Assignment
Please write out all the data exactly as shown.

(Stored data entries)

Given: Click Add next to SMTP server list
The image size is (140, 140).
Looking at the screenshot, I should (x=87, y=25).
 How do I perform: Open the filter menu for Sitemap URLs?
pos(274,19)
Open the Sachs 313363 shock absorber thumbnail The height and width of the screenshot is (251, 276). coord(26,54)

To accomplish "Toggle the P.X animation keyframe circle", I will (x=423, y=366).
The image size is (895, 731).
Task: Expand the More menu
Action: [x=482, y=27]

Solution to the problem
Given: Click Add next to SMTP server list
The image size is (140, 140).
Looking at the screenshot, I should (x=87, y=25).
 How do I perform: Open the filter menu for Sitemap URLs?
pos(274,19)
Open the Sachs 313363 shock absorber thumbnail The height and width of the screenshot is (251, 276). coord(26,54)

To accomplish "Toggle the P.X animation keyframe circle", I will (x=423, y=366).
The image size is (895, 731).
Task: Expand the More menu
Action: [x=482, y=27]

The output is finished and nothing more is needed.